Abstract Tendinopathy is a great obstacle in clinical practice due to its poor regenerative capacity. The influence of different stages of tendinopathy on effects of leukocyte‐rich platelet‐rich plasma (Lr‐PRP) has not been elucidated. The aim of this study is to investigate the optimal time point for delivery of Lr‐PRP on tendinopathy. A tendinopathy model was established by local collagenase injection on the rabbit Achilles tendon. Then after collagenase induction, following treatments were applied randomly on the lesion: (a) 200 μl of Lr‐PRP at 1 week (PRP‐1 group), (b) 200 μl of saline at 1 week (Saline‐1 group), (c) 200 μl of Lr‐PRP at 4 weeks (PRP‐2 group), and (d) 200 μl of saline at 4 weeks (Saline‐2 group). Six weeks after collagenase induction, outcomes were assessed by magnetic resonance imaging, cytokine quantification, gene expression, histology, and transmission electron microscopy. Our results demonstrated that PRP‐1 group had the least cross‐sectional area and lesion percent of the involved tendon, as well as the lowest signal intensity in magnetic resonance imaging among all groups. However, the PRP‐2 group showed larger cross‐sectional area than saline groups. Enzyme‐linked immunosorbent assay indicated that PRP‐1 group had a higher level of interleukin‐10 but lower level of interleukin‐6 when compared with PRP‐2 and saline groups. Meanwhile, the highest expression of collagen (Col) 1 in PRP‐1 and Col 3, matrix metalloproteinase (MMP)‐1, and MMP‐3 in PRP‐2 was found. Histologically, the PRP‐1 showed better general scores than PRP‐2, and no significant difference was found between the PRP‐2 and saline groups.

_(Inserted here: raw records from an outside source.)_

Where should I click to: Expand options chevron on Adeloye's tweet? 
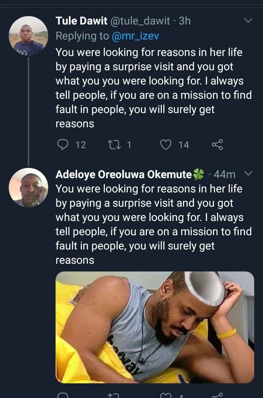(x=248, y=173)
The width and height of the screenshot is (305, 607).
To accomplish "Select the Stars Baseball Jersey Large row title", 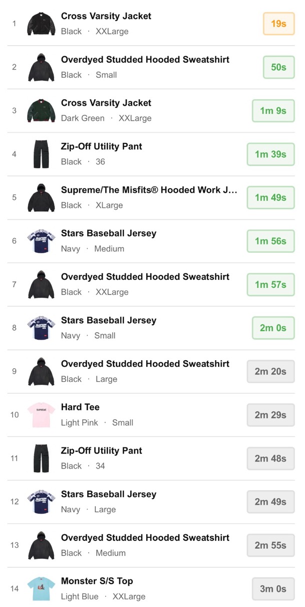I will pos(109,494).
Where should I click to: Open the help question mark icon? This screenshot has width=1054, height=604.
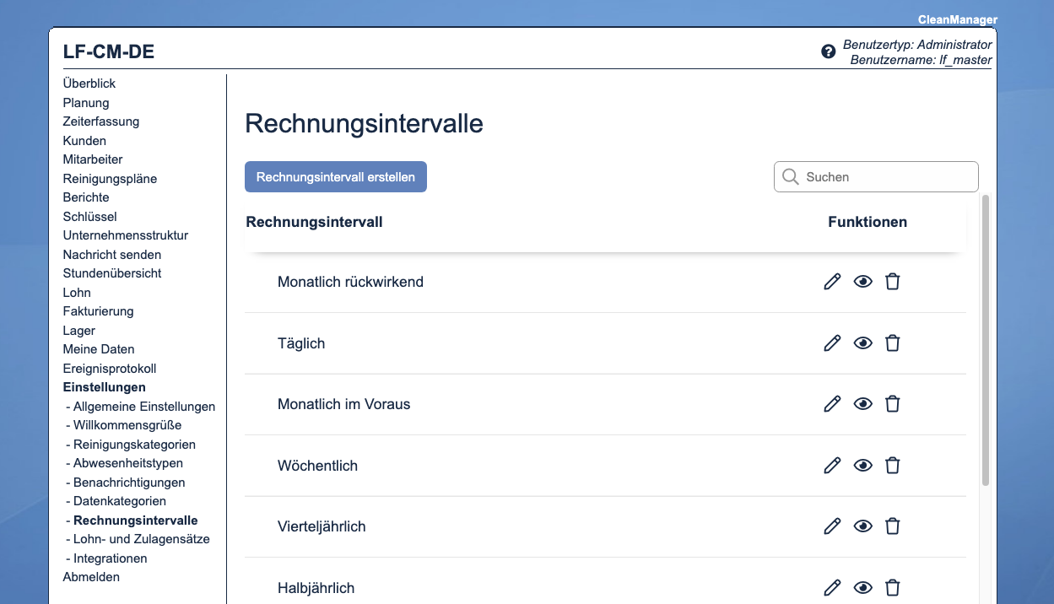(827, 51)
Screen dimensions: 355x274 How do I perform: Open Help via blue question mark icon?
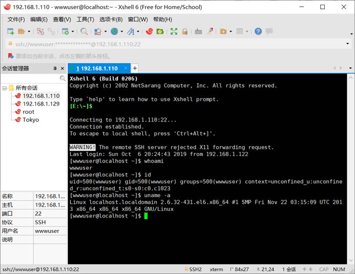point(258,31)
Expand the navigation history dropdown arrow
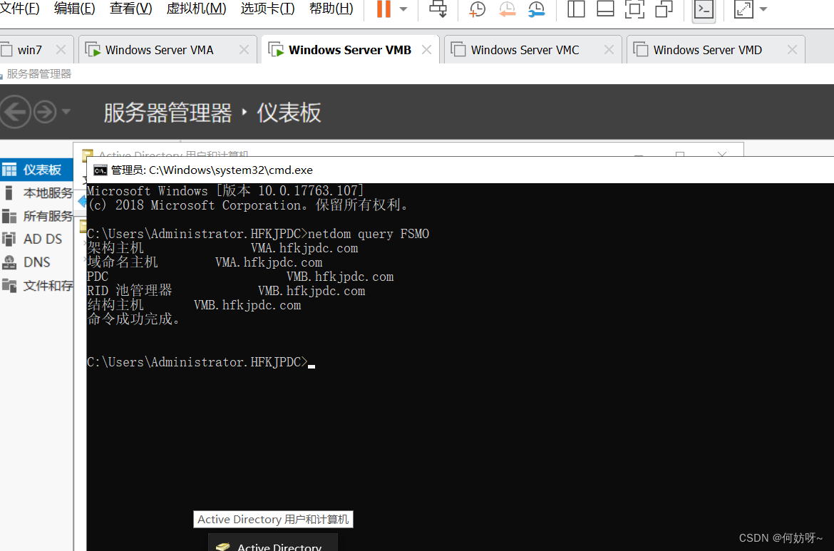 66,112
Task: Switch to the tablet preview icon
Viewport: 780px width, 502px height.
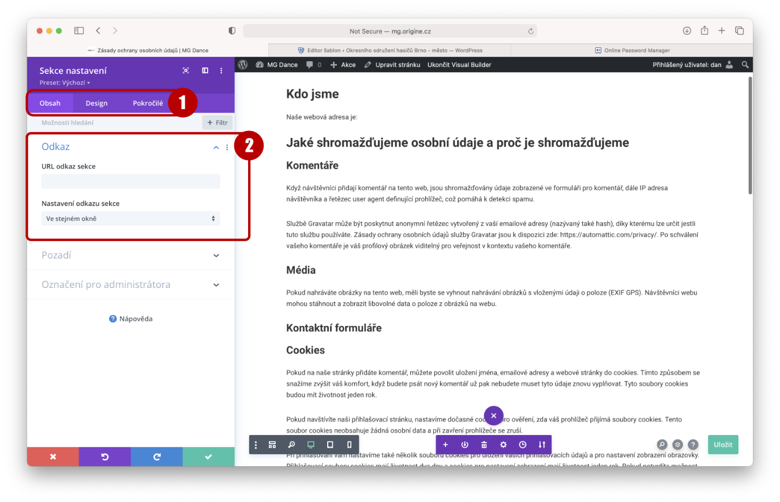Action: (x=330, y=445)
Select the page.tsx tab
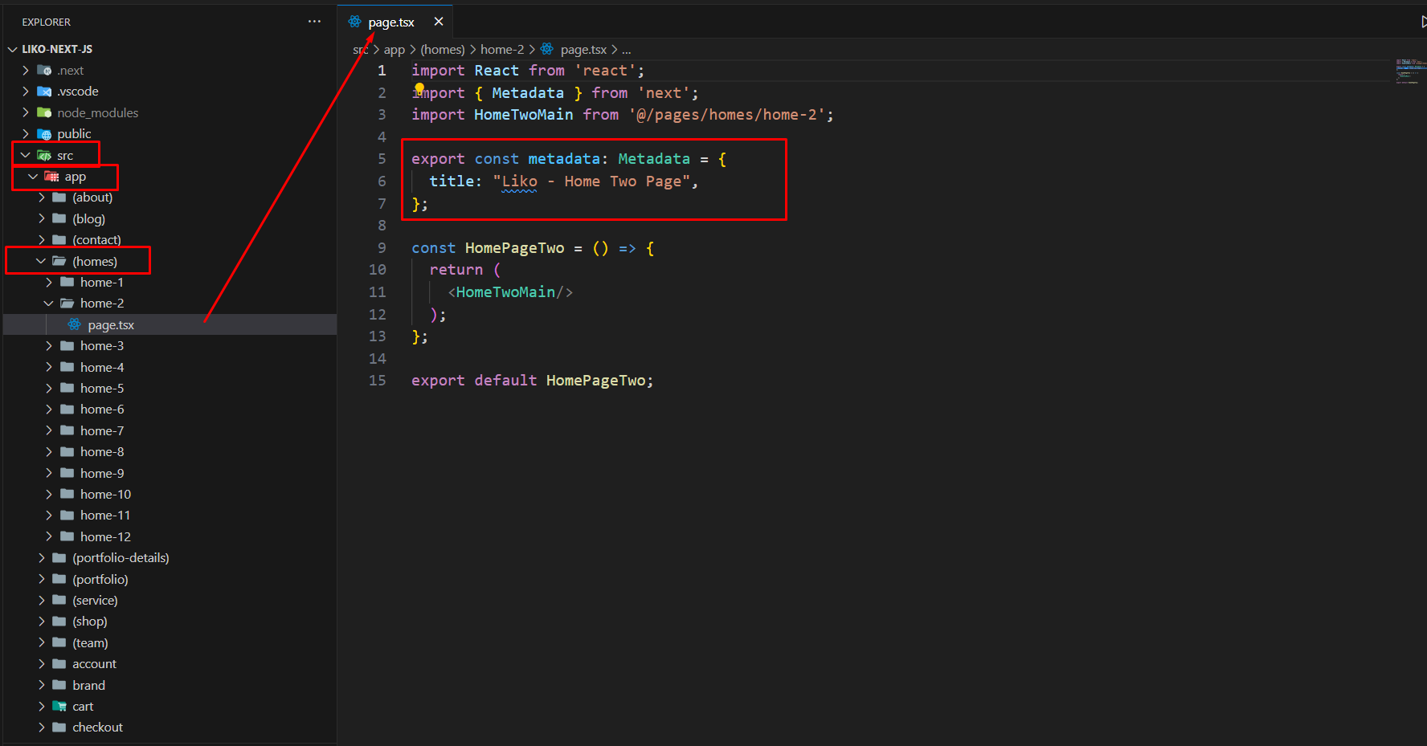Image resolution: width=1427 pixels, height=746 pixels. [x=391, y=22]
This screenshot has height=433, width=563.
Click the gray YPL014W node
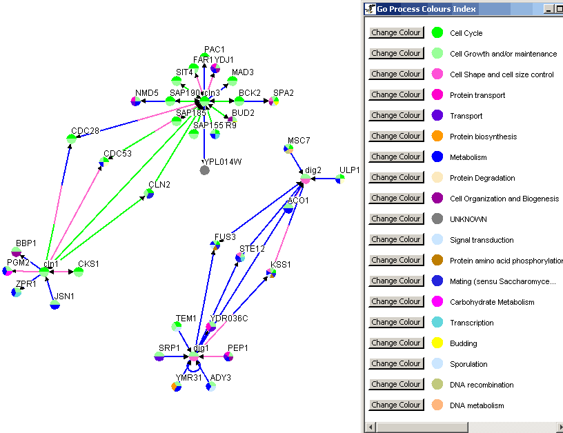tap(204, 170)
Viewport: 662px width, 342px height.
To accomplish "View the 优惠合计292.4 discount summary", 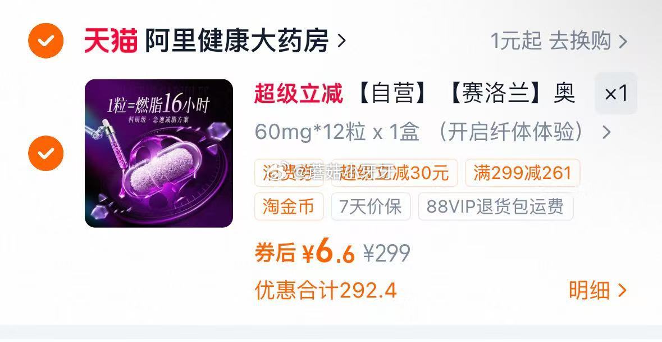I will click(x=326, y=291).
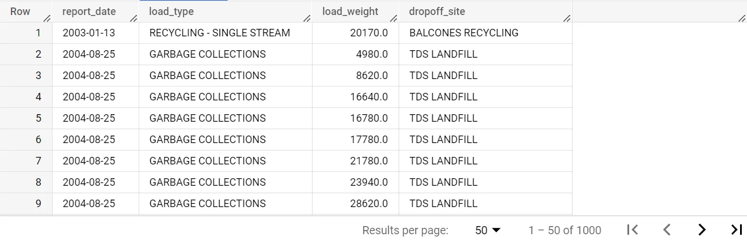747x244 pixels.
Task: Select the dropoff_site column header
Action: (437, 12)
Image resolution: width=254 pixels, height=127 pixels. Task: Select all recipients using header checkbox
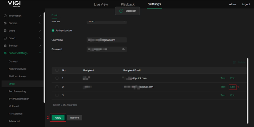[x=57, y=71]
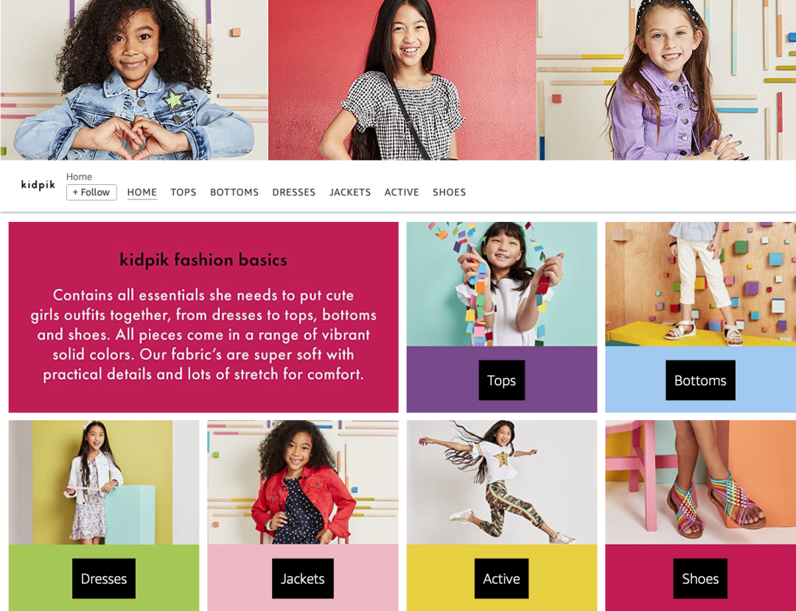The height and width of the screenshot is (611, 796).
Task: Open the SHOES navigation tab
Action: click(x=450, y=192)
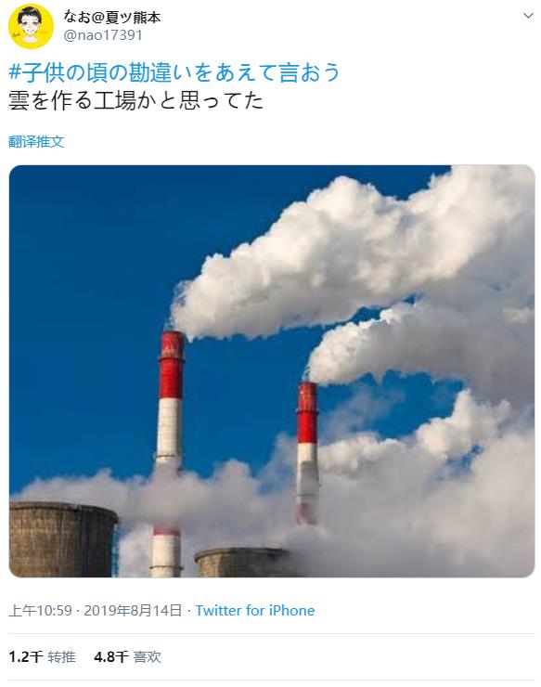541x687 pixels.
Task: Open the yellow profile avatar of nao17391
Action: coord(31,26)
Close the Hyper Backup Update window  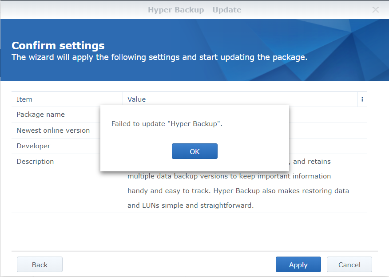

For transmission electron microscopy, PRP‐1 had the largest mean collagen fibril diameter, and the PRP‐2 group showed even smaller mean collagen fibril diameter than saline groups. In conclusion, intratendon delivery of Lr‐PRP at early stage showed beneficial effect for repair of tendinopathy but not at late stage. For translation of our results to clinical circumstances, further studies are still needed.